Not fulfilling a bargain was serious insult among goblins. Harcu stopped.
“Underwalls built. Bargain full.”
“Well, they’re not built now.” Makenna glanced at the collapsing stones. “But I don’t believe that’s your fault. You tried to tell me, didn’t you? To tell me there was something wrong with the stone.”
Harcu nodded. Makenna didn’t recognize the expression in his flat eyes.
“What was wrong with it?” she asked. “I wasn’t paying attention then, but, I promise you, I’m listening now.”
Harcu shrugged again. It was the usual response of a Stoner who couldn’t put something into words, but Makenna persisted. “Harcu, try.
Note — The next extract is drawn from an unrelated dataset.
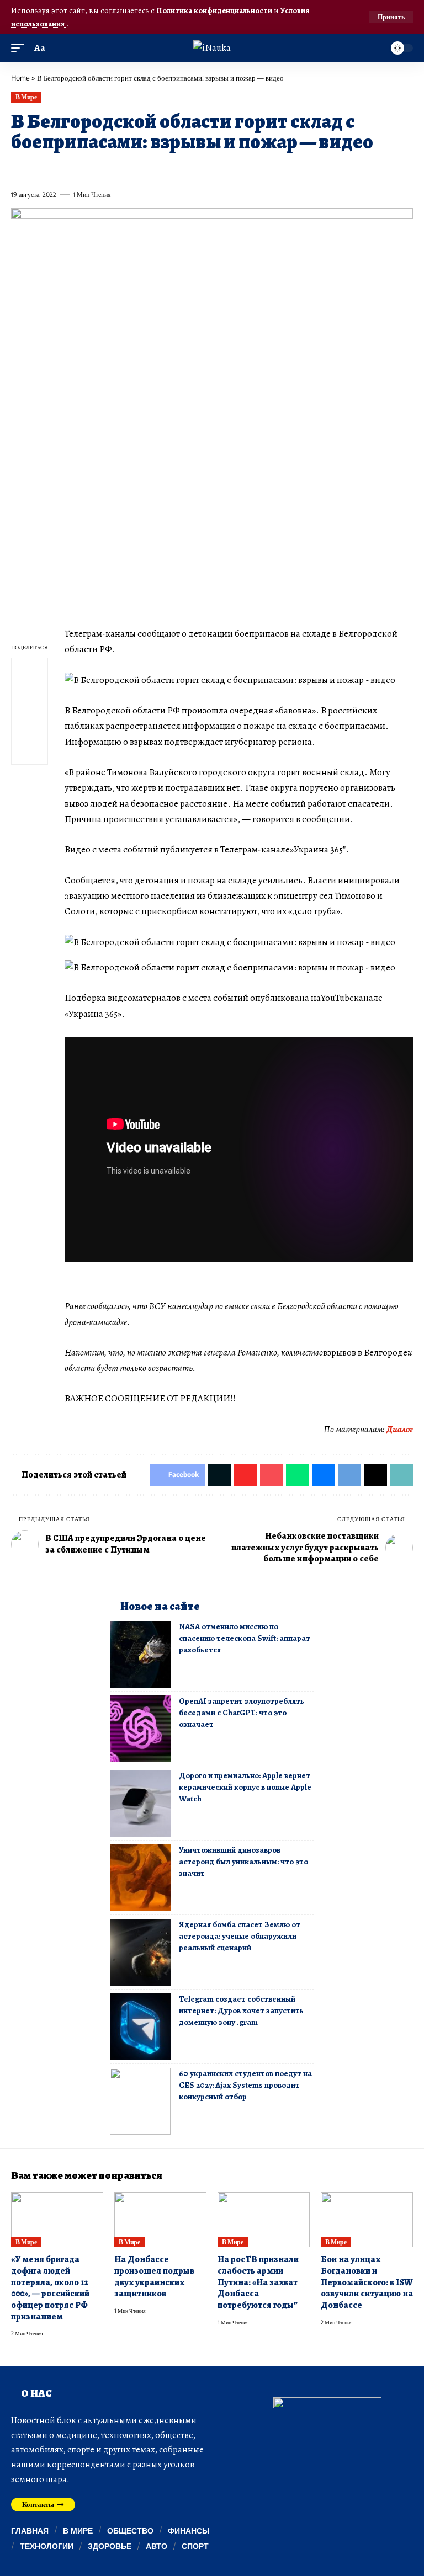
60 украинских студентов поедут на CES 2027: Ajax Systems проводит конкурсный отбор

I think this is important. What was wrong with the stone?”
“Not solid,” Harcu repeated. “Not solid solid. Not stone solid. Not stone.”
“Well, if you knew it was shoddy materials,” said Dannut, “then you owe—”
Tobin must have suppressed him, but this time Harcu didn’t turn away. And now Makenna recognized the look in his eyes, for the same fear rose in her own heart.
“Are you telling me that it’s not that it wasn’t sound,” she said slowly, “but that it wasn’t real stone?”
Harcu nodded.
“But that’s ridiculous!” Thadda said. “Of course the stone’s real.”
“As real as the plant fiber you spun,” said Makenna. “Which made a fine strong thread for almost three days and then broke when you blew on it. As real as timber that dried straight and true, then warped into pretzels as soon as we tried to build.”
Erebus, who’d been watching curiously, spoke for the first time. “What are you saying, mistress? If this world wasn’t real, we’d all have starved by now.”
“I don’t know what’s going on,” Makenna admitted. “But we need to find out. And someone besides me is going to have to power the spells,” she added. “My magic still hasn’t recovered from casting the gate.”
In truth, she felt like her magic was weaker now than when she’d arrived, but that had to be nonsense.
“Thadda, you’re a strong Maker. If I laid out the runes, do you think you could feed them power?”
Makenna was already reaching for one of the buttons on her vest, but the little woman’s uneasy frown stopped her.
“Mistress, I’d be willing to try, but you’d be better asking someone else. My magic…I don’t know where it’s going, these last weeks, but it’s as feeble as an infant’s. I’d say I was overusing it, if I’d been able to do anything. Maybe someone else?”
No one volunteered. The dread on the faces around her grew.
“What?” Tobin asked. “What is it?”
Someone had to say it aloud. “All of us?” Makenna asked. “Are you telling me that the magic of everyone in this camp is gone?”
The silence that fell then felt like a drought wind blowing through her bones. One by one they turned to Tobin.
“Don’t look at me! I don’t have any magic to lose. If there’s something suppressing all your magic, we’ll find out what it is and put a stop to it.”
He tried to sound calm and confident, but Makenna thought that he’d known something was wrong before any of them. His ordinary face was thinner now, and he’d been jumping at shadows for several weeks.
If their magic was being stolen away, “something wrong” wasn’t the half of it. Magic was the only way in or out of this world, and right now “out” looked like a really good idea. Making flax rot, wood warp, even solid stone crumble—that was one thing—what could possibly reach into their own bodies and steal the magic out of blood and bone?
“What in the Dark One’s name is going on here?”